View attachment 173263
Weld County has moooore beef cattle production than any other county in the US (or it did). Most of the corn raised in CO goes to feed production. Flood irrigation is still highly prevalent on front range farms. It is literally the most wasteful way to irrigate. I cannot remember the per acre water use with flood vs pivot or drip. But just changing to pivots would significantly lower the water use to raise cow chow.
 

SkaredShtles

Michael Bolton
Sep 21, 2003
67,830
14,168
In a van.... down by the river
And those living in your area will eventually get desiccated/burned out.
It's already started... over 1000 structures burned in the suburbs in late December up near Boulder.
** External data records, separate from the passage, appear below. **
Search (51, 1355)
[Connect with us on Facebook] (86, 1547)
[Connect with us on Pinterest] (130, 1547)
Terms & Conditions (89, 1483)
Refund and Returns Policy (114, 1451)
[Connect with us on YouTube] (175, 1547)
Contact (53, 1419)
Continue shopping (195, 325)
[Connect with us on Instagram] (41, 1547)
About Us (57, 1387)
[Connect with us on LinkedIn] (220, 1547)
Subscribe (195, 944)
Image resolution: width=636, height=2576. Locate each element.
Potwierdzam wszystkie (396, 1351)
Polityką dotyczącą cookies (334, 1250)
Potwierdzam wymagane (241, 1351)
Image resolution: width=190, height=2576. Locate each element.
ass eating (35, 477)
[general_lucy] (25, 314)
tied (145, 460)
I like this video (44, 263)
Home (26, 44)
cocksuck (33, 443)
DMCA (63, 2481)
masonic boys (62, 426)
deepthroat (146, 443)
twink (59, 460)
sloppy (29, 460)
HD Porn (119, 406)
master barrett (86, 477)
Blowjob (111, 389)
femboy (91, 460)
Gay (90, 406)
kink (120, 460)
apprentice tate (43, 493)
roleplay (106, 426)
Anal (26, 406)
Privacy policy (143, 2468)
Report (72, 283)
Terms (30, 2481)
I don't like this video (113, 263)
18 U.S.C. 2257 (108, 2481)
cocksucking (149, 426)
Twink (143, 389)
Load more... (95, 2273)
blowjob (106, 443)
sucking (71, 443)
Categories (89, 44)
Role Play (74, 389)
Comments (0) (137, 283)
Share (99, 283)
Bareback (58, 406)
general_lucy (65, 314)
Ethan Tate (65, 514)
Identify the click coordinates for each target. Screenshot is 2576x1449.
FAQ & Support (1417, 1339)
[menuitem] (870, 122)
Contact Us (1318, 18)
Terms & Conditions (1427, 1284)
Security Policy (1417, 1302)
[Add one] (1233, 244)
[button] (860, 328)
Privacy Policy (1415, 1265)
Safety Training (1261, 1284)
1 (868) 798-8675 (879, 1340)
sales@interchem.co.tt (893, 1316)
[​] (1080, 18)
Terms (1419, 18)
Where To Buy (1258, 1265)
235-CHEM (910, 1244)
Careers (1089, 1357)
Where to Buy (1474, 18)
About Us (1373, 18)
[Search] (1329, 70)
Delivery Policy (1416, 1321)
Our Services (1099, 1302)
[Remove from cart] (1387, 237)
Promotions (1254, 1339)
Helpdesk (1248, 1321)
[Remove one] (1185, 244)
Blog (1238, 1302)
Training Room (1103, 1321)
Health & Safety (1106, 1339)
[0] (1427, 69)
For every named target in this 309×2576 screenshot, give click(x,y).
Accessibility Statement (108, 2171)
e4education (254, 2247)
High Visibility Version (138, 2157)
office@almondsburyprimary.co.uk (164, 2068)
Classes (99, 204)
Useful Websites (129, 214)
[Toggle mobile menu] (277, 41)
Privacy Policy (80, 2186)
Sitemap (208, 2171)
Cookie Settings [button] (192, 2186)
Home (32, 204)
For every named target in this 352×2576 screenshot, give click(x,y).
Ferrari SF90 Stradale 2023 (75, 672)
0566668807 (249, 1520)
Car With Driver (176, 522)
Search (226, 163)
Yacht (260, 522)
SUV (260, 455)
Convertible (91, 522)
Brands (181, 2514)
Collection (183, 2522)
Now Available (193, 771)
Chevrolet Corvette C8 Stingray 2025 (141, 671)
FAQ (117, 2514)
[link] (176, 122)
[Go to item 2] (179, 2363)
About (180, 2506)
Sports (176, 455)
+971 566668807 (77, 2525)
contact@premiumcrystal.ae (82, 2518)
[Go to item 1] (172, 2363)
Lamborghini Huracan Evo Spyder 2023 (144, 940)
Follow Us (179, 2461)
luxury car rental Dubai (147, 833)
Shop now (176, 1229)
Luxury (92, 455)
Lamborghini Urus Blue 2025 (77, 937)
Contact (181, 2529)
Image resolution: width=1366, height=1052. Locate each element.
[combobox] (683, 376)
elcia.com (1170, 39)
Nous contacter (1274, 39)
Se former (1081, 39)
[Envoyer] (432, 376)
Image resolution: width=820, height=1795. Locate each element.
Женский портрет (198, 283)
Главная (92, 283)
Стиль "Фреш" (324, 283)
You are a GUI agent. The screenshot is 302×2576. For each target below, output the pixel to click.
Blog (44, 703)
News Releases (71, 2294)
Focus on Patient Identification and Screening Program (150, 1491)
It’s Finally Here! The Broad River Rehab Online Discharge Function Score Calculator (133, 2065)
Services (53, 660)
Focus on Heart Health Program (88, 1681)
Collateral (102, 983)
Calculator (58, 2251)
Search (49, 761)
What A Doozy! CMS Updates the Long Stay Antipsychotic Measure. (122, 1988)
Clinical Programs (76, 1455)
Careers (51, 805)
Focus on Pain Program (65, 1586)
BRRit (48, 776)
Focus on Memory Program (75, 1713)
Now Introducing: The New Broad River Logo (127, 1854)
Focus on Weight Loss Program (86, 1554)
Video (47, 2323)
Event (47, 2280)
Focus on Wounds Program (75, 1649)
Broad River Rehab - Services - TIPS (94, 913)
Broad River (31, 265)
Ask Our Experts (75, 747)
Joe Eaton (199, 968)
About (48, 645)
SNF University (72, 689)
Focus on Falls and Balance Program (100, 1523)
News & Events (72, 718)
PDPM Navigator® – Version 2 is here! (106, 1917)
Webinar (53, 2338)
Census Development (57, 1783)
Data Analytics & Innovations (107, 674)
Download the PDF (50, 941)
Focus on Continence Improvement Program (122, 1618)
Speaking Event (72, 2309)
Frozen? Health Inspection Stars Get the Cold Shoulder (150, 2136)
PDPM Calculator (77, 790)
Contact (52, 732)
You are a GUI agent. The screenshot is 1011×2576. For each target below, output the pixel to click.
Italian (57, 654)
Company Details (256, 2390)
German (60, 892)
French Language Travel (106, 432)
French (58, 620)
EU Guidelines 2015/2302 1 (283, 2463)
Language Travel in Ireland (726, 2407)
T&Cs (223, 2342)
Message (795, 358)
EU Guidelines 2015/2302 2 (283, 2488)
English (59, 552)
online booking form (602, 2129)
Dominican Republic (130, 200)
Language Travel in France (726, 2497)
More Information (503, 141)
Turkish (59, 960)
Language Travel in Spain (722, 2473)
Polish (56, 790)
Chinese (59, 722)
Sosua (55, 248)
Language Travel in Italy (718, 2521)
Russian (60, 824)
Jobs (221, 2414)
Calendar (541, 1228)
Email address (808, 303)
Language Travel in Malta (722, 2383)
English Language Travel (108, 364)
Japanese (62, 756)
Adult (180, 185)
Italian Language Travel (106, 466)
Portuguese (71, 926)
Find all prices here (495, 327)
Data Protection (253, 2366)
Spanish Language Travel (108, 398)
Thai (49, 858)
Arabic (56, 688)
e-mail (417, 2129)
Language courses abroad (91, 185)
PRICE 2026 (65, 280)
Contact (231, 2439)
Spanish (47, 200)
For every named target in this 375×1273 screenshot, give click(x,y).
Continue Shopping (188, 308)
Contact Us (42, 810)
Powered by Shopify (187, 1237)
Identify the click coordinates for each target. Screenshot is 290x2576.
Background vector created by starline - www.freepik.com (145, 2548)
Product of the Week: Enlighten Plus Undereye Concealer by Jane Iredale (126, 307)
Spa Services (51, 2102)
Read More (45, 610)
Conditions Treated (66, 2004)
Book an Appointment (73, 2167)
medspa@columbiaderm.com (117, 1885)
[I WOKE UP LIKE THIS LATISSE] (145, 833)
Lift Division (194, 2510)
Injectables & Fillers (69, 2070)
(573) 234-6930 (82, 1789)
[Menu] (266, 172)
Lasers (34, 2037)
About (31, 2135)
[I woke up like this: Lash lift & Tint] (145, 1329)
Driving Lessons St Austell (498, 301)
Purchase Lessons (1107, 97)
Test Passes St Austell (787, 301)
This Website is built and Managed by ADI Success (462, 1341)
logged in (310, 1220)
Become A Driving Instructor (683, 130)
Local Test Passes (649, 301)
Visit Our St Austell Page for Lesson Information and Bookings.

Weld County has moooore beef cattle production than any other county in the US (or it did). Most of the corn raised in CO goes to feed production. Flood irrigation is still highly prevalent on front range farms. It is literally the most wasteful way to irrigate. I cannot remember the per acre water use with flood vs pivot or drip. But just changing to pivots would significantly lower the water use to raise cow chow.
Yes - there's a *lot* of waste in the system - in both ag and residential.
 

Adventurous

Starshine Bro
Mar 19, 2014
10,851
9,891
Crawlorado
Weld County has moooore beef cattle production than any other county in the US (or it did). Most of the corn raised in CO goes to feed production. Flood irrigation is still highly prevalent on front range farms. It is literally the most wasteful way to irrigate. I cannot remember the per acre water use with flood vs pivot or drip. But just changing to pivots would significantly lower the water use to raise cow chow.
Any idea what the per acre cost to upgrade irrigation is? Wondering what the expense is vs the payback.
 

sunringlerider

Wood fluffer
Oct 30, 2006
4,303
7,917
Corn Fields of Indiana
Any idea what the per acre cost to upgrade irrigation is? Wondering what the expense is vs the payback.
I do not know exact number as we are pretty much all non irritated here.
But flood for the most part other than a lot of labor is almost free for the system. Most of the concrete ditches have been in place for decades. A pivot to cover 80-100 acres depending on brand would be 100-200k new or at least last time I priced one.
Drip is by far the most efficient but is also the most expensive. I had been told that would be buying the farm again to install.

With all that being said, I would assume shares of water are getting more expensive every year. So at some point the efficiency of a system would outweigh the initial cost.